No perioperative mortality was recorded and no differences in major complication rates were observed between groups (p=0.16). Operative time was longer in JAAA patients (154+/-47 vs. 132+/-41 min, p=0.019). Mean renal ischemia time was 16.7+/-7.7 min. Postoperatively, GFR values up to day 4 were significantly worse in JAAA patients compared to controls (p=0.0007), with a fourfold risk of renal dysfunction at postoperative day 4 (34% vs. 9%, odds ratio [OR]=4.44, 95% confidence interval [CI] 1.1-18.1; p=0.029). At univariate analysis, supraRC was found to be the only factor associated with perioperative renal dysfunction (OR=11.3, 95% CI 2.0-63.1; p=0.003). At follow-up, two patients with supraRC died and another two required dialysis permanently. When compared to those with interRC or infrarenal clamping, patients with supraRC showed a persistent renal dysfunction at follow-up (p=0.005).
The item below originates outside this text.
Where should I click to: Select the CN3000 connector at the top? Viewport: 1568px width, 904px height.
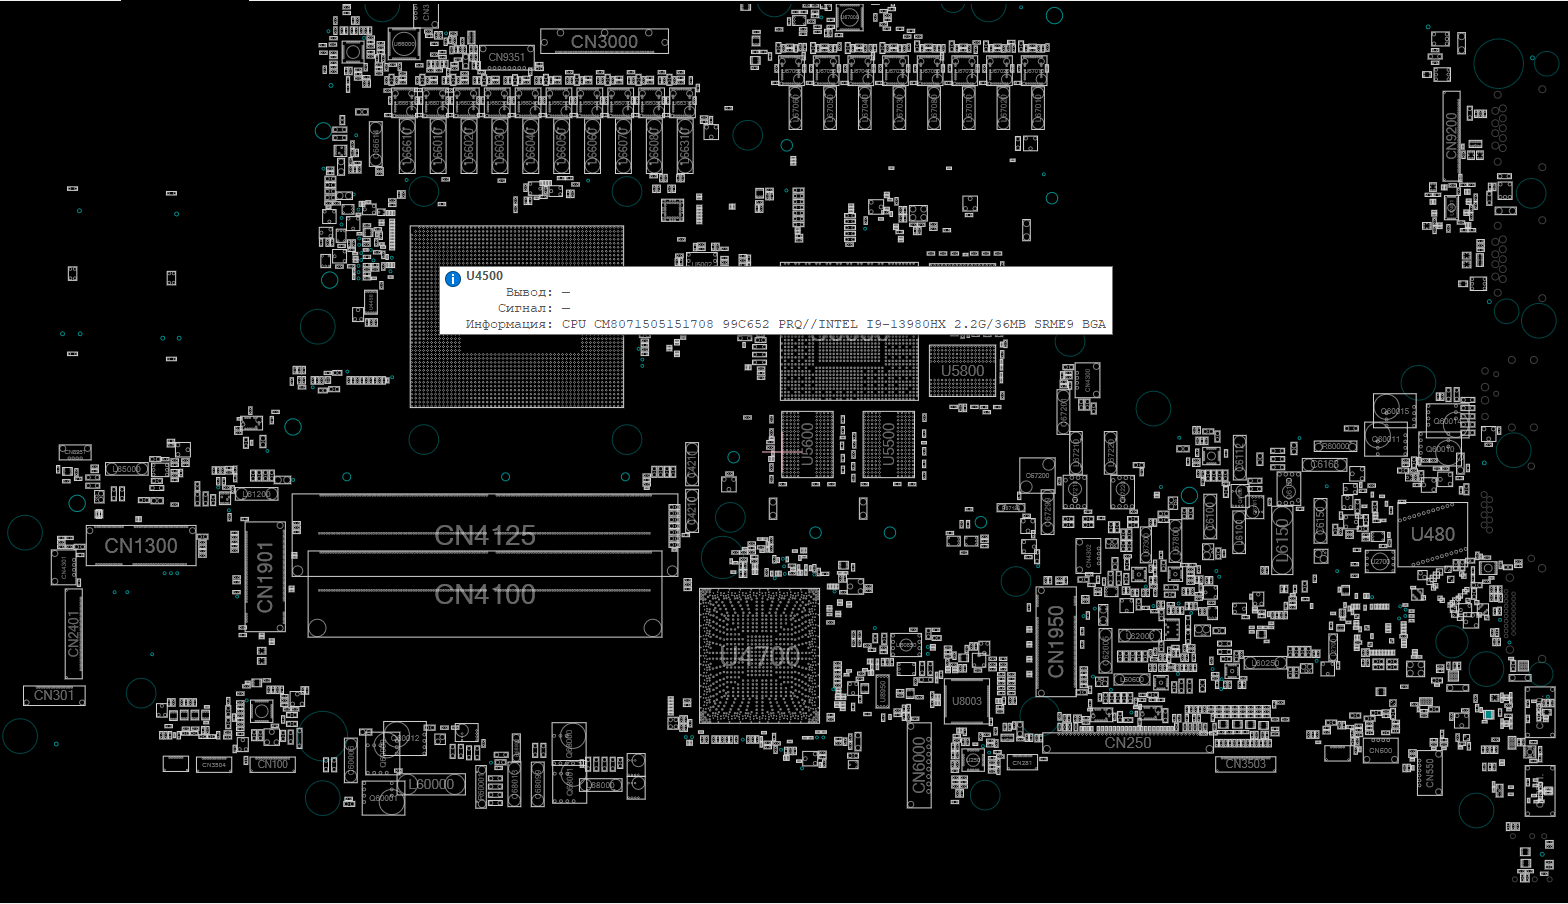pyautogui.click(x=604, y=41)
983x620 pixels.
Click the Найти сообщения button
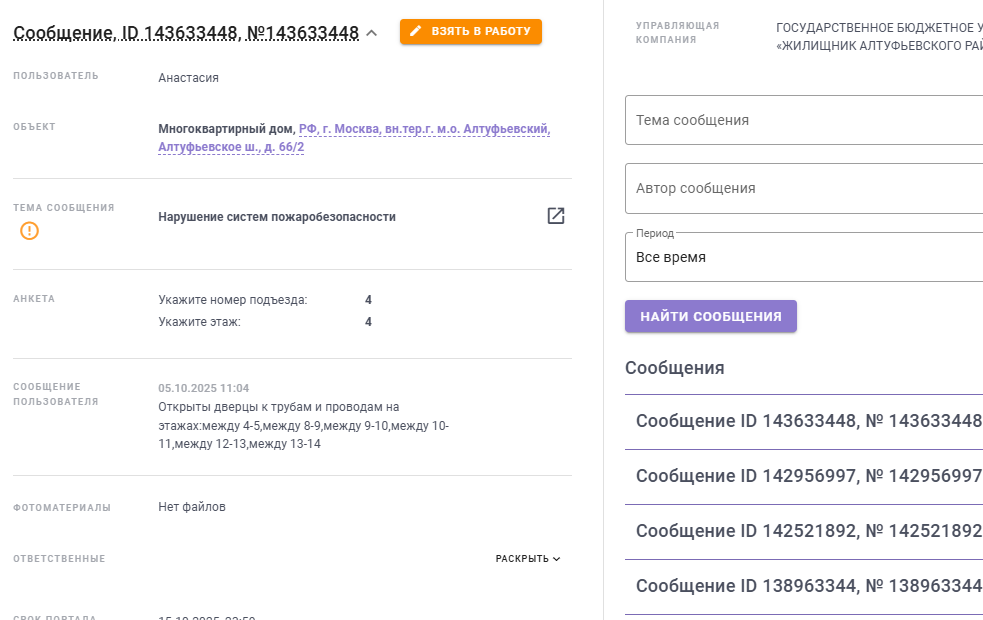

Elective JAAA repair with renal ischemia time <or=30 min is safe, but supraRC entails a significant perioperative and mid-term GFR reduction. In contrast, interRC provides results similar to those obtained after infrarenal AAA repair, allowing postoperative recovery of renal function to preoperative values.
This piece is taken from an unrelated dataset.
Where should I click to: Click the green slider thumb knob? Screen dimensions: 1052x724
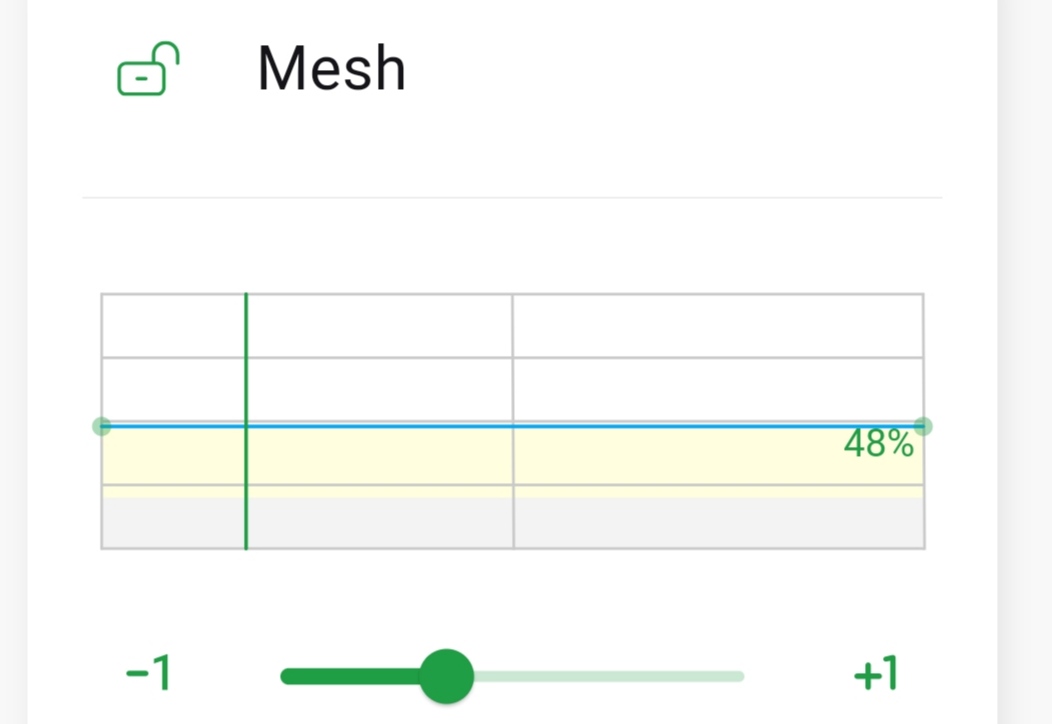point(446,676)
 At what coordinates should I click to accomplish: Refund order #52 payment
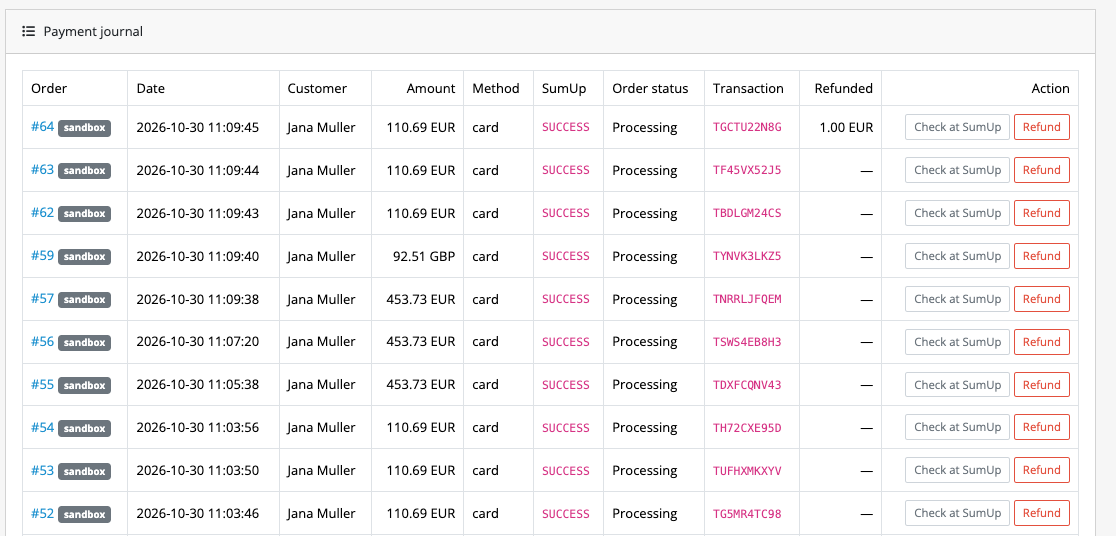(x=1041, y=513)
肾旁腹主动脉瘤(JAAA)的开放修复术需要在一侧肾动脉上方(肾间阻断,interRC)或双侧肾动脉上方(肾上腺上阻断,supraRC)进行阻断,这与围手术期肾功能紊乱风险增加相关。我们回顾了我们的经验,以研究JAAA修复术中主动脉阻断部位对围手术期和术后肾小球滤过率(GFR)的影响。
2001年1月至2006年3月期间,32例患者(28例男性,4例女性;平均年龄70.5±5.6岁)接受了JAAA择期开放修复术。12例患者需要supraRC,其中5例采用冷肾灌注(CRP);20例患者需要interRC,其中8例采用CRP。使用Cockcroft-Gault方程评估术后第4天的GFR,并与同期接受肾下腹主动脉瘤修复术的对照组进行比较,对照组按性别、年龄、动脉瘤大小、术前GFR和左肾静脉处理情况1:1匹配。在平均随访29.0±23.7个月时,也对两组的GFR值进行了评估和比较。肾功能不全定义为GFR下降≥20%。根据感兴趣的变量适当确定统计方法。
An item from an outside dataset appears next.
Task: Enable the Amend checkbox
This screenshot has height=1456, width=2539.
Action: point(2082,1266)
未记录围手术期死亡病例,两组间主要并发症发生率无差异(p=0.16)。JAAA患者的手术时间更长(154±47 vs. 132±41分钟,p=0.019)。平均肾缺血时间为16.7±7.7分钟。术后,JAAA患者术后第4天的GFR值明显低于对照组(p=0.0007),术后第4天肾功能不全的风险增加四倍(34% vs. 9%,优势比[OR]=4.44,95%置信区间[CI] 1.1-18.1;p=0.029)。单因素分析发现,supraRC是围手术期肾功能不全的唯一相关因素(OR=11.3,95% CI 2.0-63.1;p=0.003)。随访时,2例接受supraRC的患者死亡,另外2例需要永久透析。与接受interRC或肾下阻断的患者相比,接受supraRC的患者在随访时表现出持续性肾功能不全(p=0.005)。
肾缺血时间≤30分钟的JAAA择期修复术是安全的,但supraRC会导致围手术期和中期GFR显著降低。相比之下,interRC的结果与肾下腹主动脉瘤修复术后相似,可使术后肾功能恢复到术前水平。